攻略法は魔術でごり押し
丸一日休憩をとったわけではないが、それでも数時間程度の睡眠はとったらしいステラたちは、いよいよ次なる階層、通称雪フロアへと足を踏み入れる事となった。
ここも多くの探索者たちが攻略するのに苦労した場所だ。
何せ滑る。雪が降り積もって寒いし滑るし魔物はたくさん出るしでも滑るせいで今までのように自由に動けないしでとても苦労するフロアだった。
滑った場所によっては坂道のようになっていてずるっと滑り落ちていったりする事だってあった。
酷い所は崖のようになっててそこから一直線にスポーンと滑って放り出されたものだ。
流石にその時は緊急離脱が発動したが、滑っただけであんなにもスピードが出るものなのかとスクリーンで見ていた者は驚いたりもしたし、北国出身の者もまさかそこまでいくとは思わなかったのか戸惑いと驚きがいい感じにミックスされていたし、実際にそうなっていた探索者は無事に塔の外に脱出させられた時しばらく放心状態だった。
曰く、もう自分の力じゃどうにもならないくらいに速度が出ていてどうしようもなく怖かった、との事。

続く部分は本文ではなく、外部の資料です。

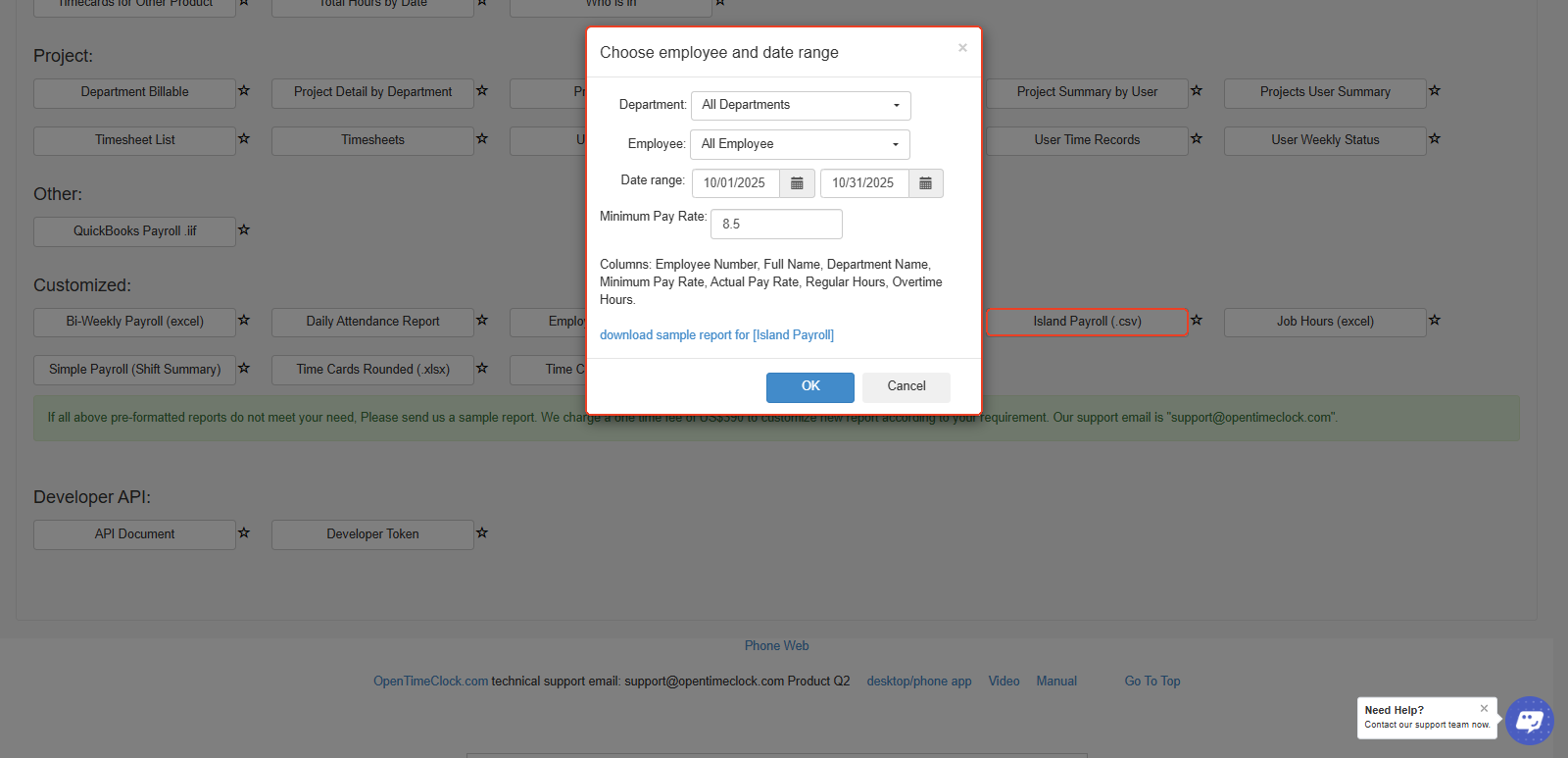
Task: Click the Go To Top link
Action: click(1152, 682)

まぁこの世界移動手段が基本的に転移装置だから、速度の出る乗り物とかそういうのに乗る機会がまずないし無理もない。
あっても馬車。それも王族だとか貴族だとかが街中を移動するのに使う程度なので、ダンジョンの中を行くだけの探索者にはあまり馴染みがない。

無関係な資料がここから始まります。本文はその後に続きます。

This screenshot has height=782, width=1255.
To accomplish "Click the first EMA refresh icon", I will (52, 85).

この時点で塔の外のスクリーンの一つにほぼステラたちは映っていた。一つ手前の階層あたりまでは、時々他の探索者たちが映ったりしていたし、映らない部分もあったけれど、今現在塔の中を進んでいる探索者たちはほとんどが金策に走っているようなものだ。
最新の階層へ辿り着いたハーゲンたちも、次に何が必要になるかまだわかっていないのと、その更に先に欠損すら治せる秘薬があるという情報を得てまずは金を稼ぎたい、とミドルスが言い出した事もあって、現在少し下の階層で延々魔物を倒す作業に入っている。
緊急離脱で強制的に脱出しなくてもいいフロアあたりに現在探索者が集中しているといってもいい。
それ以外だと、まだそこまで辿り着いていない者たちがハーゲンたちばかりに美味しいところを持っていかれてたまるか、という気持ちもあるのか攻略するべく砂漠フロアや溶岩フロアなどの攻略に勤しんでいる。
つまり、現状割と探索している者の中で進んでいると判定されるところにステラたちも食い込んできていた。そうなると自然とスクリーンに映る事が多くなる。
とはいえ先程休憩した時点で、宿の部屋の方であらかた話は済ませてあるし余計な事を言う事もないだろうから、とステラたちは特に気負う必要もなくそのまま次のフロアへ移動しようとしていた。
「大丈夫ですか? その服装で」
「大丈夫よ」
休憩所のゴーレムとしては、一応ご新規さんがそのまま行こうとした場合そういう風に声をかける事になっているので声をかけたが、あっさりとステラに返される。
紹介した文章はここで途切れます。